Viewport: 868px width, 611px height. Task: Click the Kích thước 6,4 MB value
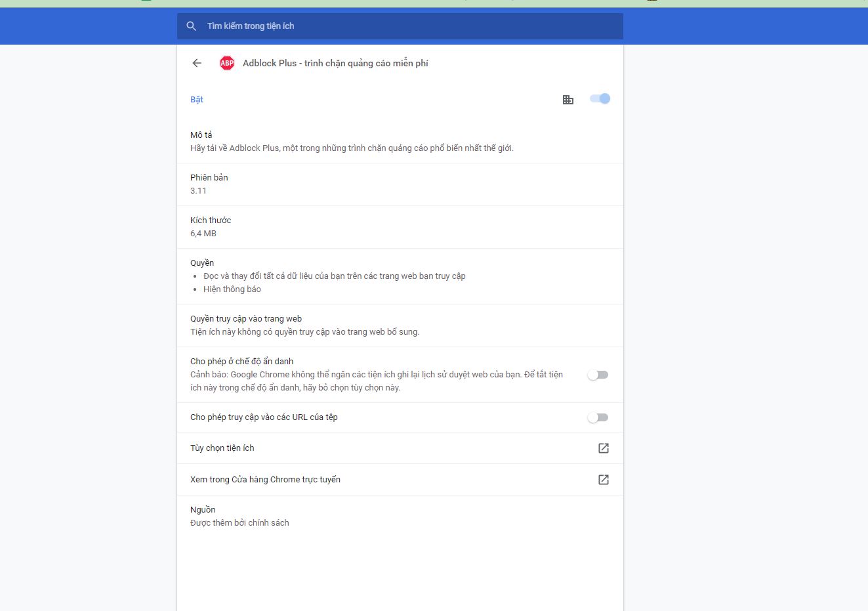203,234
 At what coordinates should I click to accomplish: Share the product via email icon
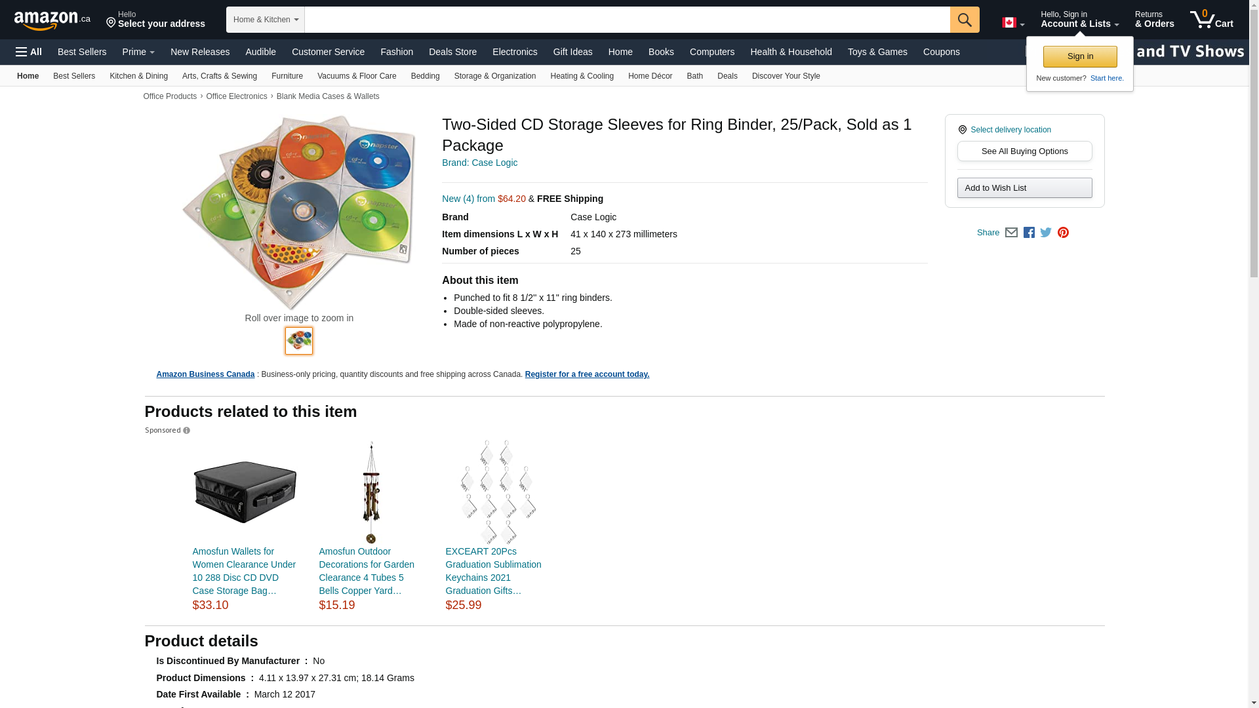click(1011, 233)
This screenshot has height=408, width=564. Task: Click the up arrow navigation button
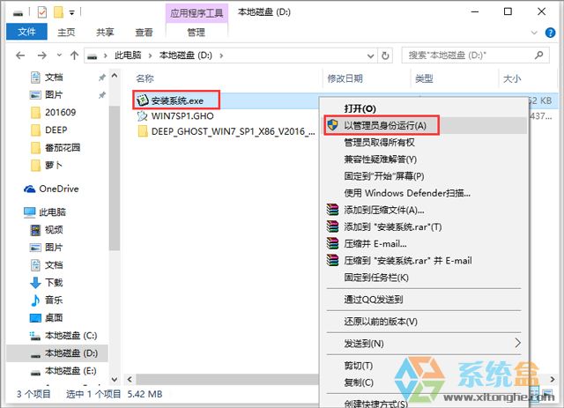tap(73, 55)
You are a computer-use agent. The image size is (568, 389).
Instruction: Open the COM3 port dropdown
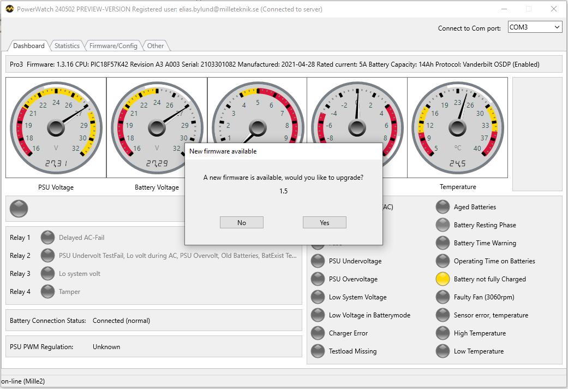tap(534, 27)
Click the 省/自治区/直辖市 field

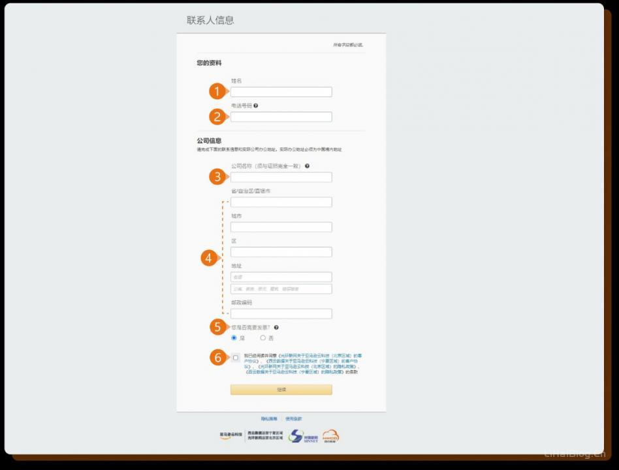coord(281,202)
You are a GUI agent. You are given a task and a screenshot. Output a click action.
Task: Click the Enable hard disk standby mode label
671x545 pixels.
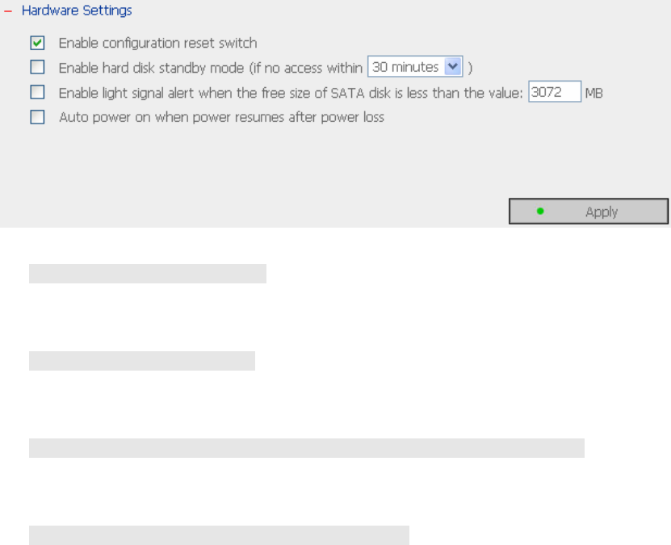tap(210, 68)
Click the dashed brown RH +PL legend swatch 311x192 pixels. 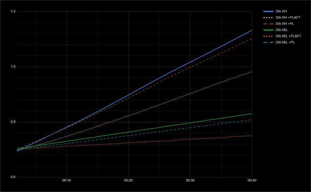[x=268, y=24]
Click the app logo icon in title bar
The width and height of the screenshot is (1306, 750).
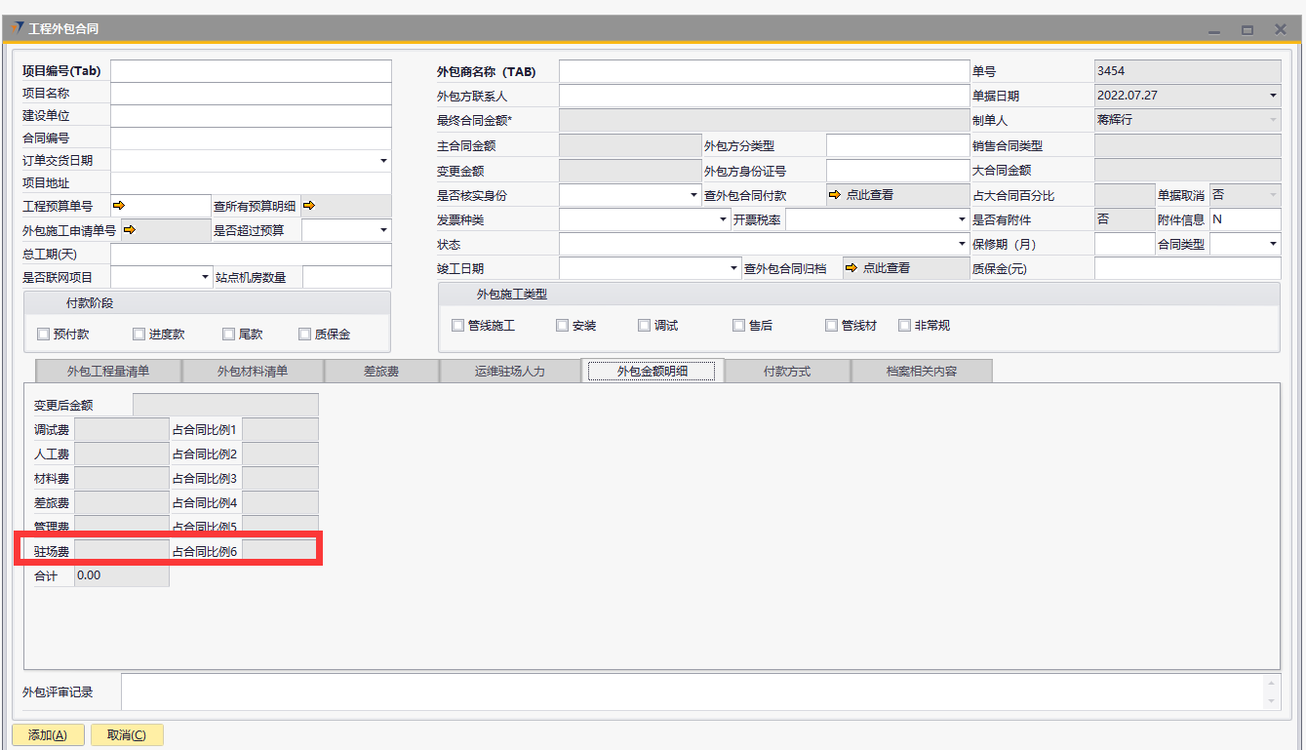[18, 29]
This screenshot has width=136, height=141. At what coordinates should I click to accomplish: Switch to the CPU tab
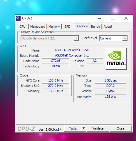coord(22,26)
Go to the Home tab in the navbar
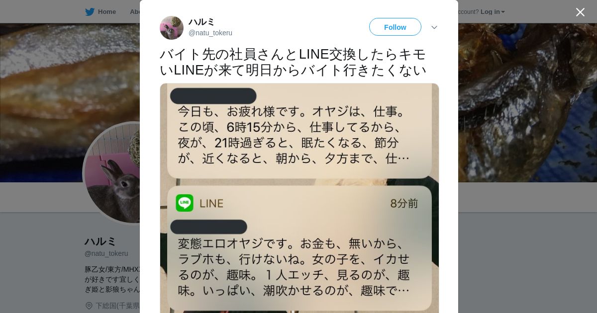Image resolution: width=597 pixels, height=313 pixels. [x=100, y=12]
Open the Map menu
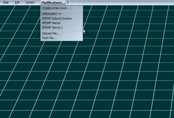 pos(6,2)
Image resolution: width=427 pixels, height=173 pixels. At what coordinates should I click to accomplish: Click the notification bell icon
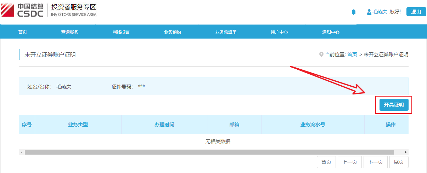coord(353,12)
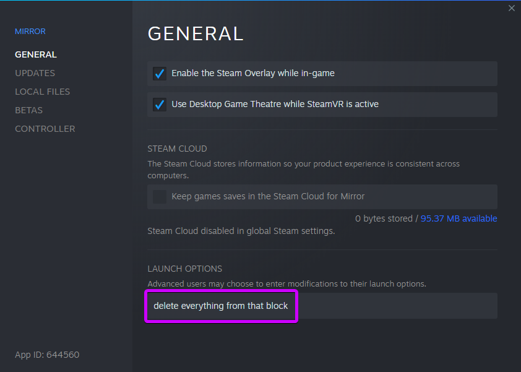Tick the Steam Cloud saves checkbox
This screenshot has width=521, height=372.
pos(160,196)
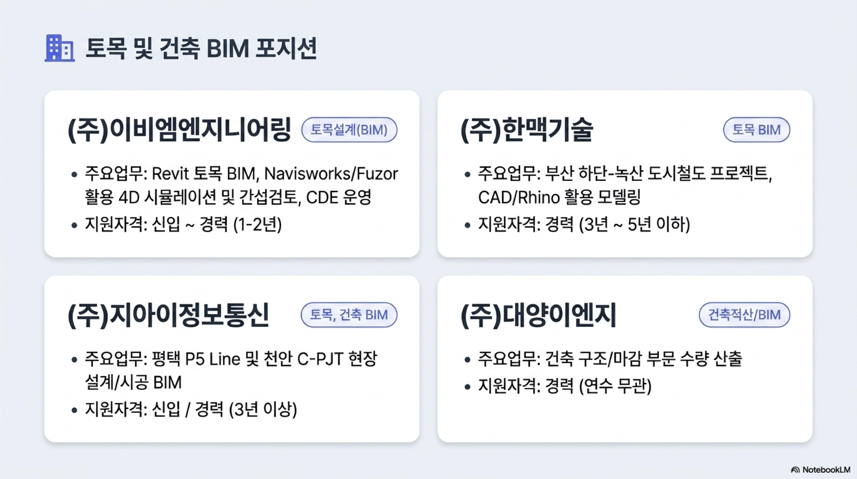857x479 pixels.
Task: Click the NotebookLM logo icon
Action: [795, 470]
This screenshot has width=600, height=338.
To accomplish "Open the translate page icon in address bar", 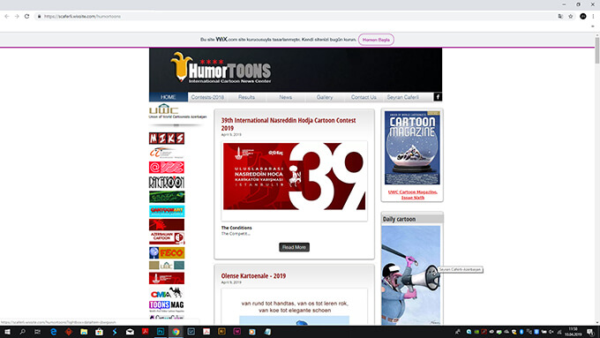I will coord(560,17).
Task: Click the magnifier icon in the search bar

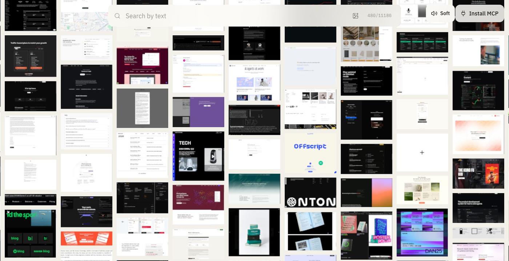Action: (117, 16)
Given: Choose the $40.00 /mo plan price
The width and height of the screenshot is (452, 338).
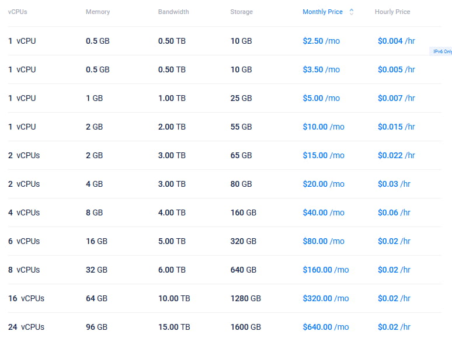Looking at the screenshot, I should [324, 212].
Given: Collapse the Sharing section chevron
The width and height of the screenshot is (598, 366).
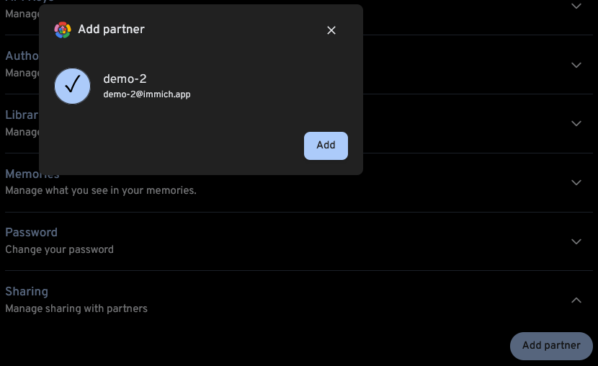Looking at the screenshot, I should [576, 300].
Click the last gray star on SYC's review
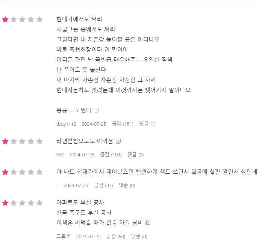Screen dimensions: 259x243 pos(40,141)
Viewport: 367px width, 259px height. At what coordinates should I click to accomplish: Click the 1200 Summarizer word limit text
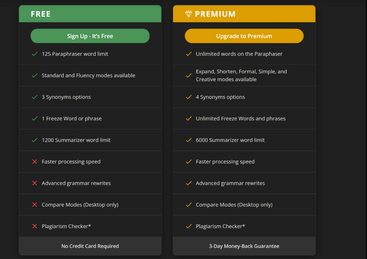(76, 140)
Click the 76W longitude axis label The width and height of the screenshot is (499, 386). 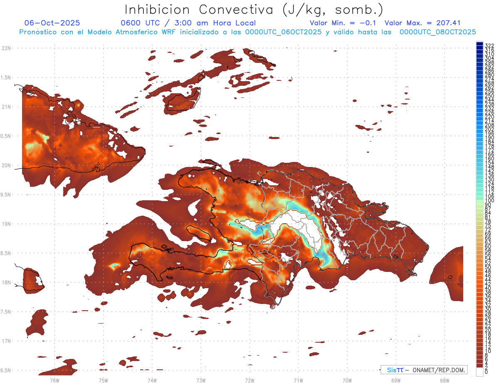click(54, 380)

● Try it: Of the lines in the data, report each one containing the string "agent".

● The completed task:
You are a computer-use agent. The image size is (568, 389).
You are a GUI agent. You are given a task and a screenshot. Output a click action.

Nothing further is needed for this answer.